— Problems —
**a.** Do these statements agree with the testability note below: (i) tests import from core/, (ii) the core/ module may import framework code, (iii) steps hold their own logic rather than calling core functions? Answer yes or no for each, quoting the deciding words of the note exactly.
**b.** Revise the part of the testability note that opens with "Design for Testability" and closes with "call core functions.", putting "lightweight wrappers" in place of "thin wrappers".

Design for Testability
In Phase 3 Step 1 (Project Setup), always create a core/ module:
project/
├── core/ # Pure Python logic — NO framework imports
│ ├── __init__.py
│ ├── preprocessing.py # Scaler, encoder, pipeline building
│ ├── validation.py # Data quality checks
│ └── evaluation.py # Metric computation
├── steps/ # Framework steps — import from core/
├── pipelines/ # Framework pipelines
└── tests/ # Tests import from core/ — no framework needed
Why: ZenML/MLflow/Evidently may not be installed in the test environment. By isolating pure logic in core/, tests can run without any framework dependency. Steps are thin wrappers that call core functions.
This also makes framework migration easier — swap steps, keep core.
Phase 4: Ship
Final phase. Get it across the line.

— Given data —

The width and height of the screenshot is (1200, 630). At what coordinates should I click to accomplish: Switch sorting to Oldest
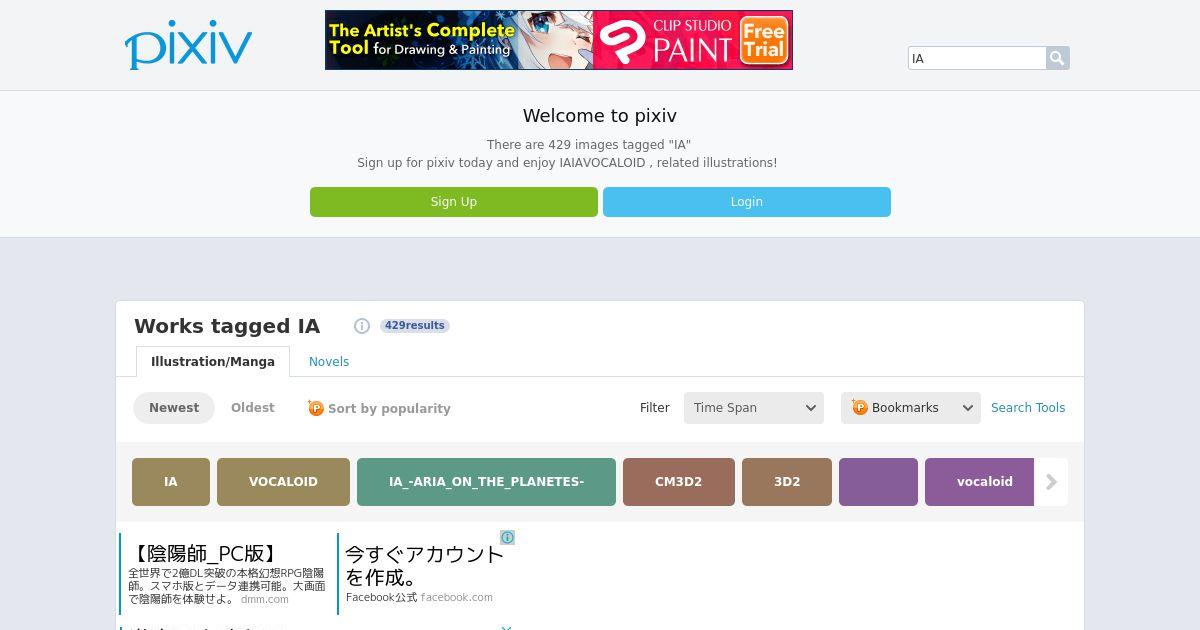tap(253, 408)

— Answers for the exercise —
**a.**
(i) Yes: "Tests import from core/ — no framework needed"
(ii) No: "Pure Python logic — NO framework imports"
(iii) No: "Steps are thin wrappers that call core functions."

**b.**
Design for Testability
In Phase 3 Step 1 (Project Setup), always create a core/ module:
project/
├── core/ # Pure Python logic — NO framework imports
│ ├── __init__.py
│ ├── preprocessing.py # Scaler, encoder, pipeline building
│ ├── validation.py # Data quality checks
│ └── evaluation.py # Metric computation
├── steps/ # Framework steps — import from core/
├── pipelines/ # Framework pipelines
└── tests/ # Tests import from core/ — no framework needed
Why: ZenML/MLflow/Evidently may not be installed in the test environment. By isolating pure logic in core/, tests can run without any framework dependency. Steps are lightweight wrappers that call core functions.